DIRECTIVE: Write out the passage recommending resources on the Jewish holidays word for word, from beginning to end.

GIVEN TEXT:
==========

We recommend using Jewish-authored books and websites to learn more about the holidays and celebrations mentioned in this journal. The following websites are full of valuable information and would be a good starting point:

There are also many wonderful books written about the Jewish holidays that will help you discover the rich history, culture, and meaning behind each celebration and guide you as you plan your own celebrations and traditions.

==========

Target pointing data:
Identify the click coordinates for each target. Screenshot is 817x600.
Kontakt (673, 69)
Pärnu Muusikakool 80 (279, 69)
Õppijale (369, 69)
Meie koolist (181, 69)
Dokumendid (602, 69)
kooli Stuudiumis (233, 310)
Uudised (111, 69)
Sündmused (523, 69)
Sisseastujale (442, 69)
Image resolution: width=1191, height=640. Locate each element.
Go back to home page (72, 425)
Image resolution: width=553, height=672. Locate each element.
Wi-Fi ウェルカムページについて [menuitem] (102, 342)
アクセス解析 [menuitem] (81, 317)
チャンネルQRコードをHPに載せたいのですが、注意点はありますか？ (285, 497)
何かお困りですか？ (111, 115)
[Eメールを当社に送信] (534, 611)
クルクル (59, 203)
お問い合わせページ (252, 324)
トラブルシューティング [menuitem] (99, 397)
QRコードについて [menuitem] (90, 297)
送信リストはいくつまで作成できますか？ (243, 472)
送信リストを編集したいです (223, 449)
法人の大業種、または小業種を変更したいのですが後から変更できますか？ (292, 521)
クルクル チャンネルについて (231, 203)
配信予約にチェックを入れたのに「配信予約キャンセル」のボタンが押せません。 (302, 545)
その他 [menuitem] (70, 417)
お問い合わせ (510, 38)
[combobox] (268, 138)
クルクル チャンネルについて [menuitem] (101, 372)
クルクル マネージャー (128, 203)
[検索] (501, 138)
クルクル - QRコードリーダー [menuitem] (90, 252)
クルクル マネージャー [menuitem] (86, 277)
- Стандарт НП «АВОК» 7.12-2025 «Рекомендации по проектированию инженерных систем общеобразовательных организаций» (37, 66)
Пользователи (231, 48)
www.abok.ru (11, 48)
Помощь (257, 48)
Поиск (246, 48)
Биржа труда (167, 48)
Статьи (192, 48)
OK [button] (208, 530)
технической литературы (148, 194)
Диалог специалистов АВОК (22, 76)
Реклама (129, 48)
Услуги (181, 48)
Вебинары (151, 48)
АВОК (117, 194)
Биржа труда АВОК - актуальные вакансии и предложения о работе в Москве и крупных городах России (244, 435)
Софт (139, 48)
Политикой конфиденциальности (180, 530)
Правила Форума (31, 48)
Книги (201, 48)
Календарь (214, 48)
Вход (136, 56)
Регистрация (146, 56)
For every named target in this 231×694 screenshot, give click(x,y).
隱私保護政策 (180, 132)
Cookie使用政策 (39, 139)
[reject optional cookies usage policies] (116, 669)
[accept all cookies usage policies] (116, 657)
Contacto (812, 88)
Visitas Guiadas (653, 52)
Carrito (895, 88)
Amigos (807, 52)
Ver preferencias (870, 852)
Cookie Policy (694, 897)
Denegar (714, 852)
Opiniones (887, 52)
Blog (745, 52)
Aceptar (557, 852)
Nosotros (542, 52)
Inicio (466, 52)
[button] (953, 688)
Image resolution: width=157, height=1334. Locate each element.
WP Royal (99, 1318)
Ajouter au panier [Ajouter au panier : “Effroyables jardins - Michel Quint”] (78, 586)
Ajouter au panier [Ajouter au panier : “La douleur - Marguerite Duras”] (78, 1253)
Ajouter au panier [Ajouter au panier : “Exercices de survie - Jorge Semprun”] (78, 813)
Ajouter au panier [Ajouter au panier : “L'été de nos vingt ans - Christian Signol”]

==========

RESULT OF THE TASK:
We recommend using Jewish-authored books and websites to learn more about the holidays and celebrations mentioned in this journal. The following websites are full of valuable information and would be a good starting point:

There are also many wonderful books written about the Jewish holidays that will help you discover the rich history, culture, and meaning behind each celebration and guide you as you plan your own celebrations and traditions.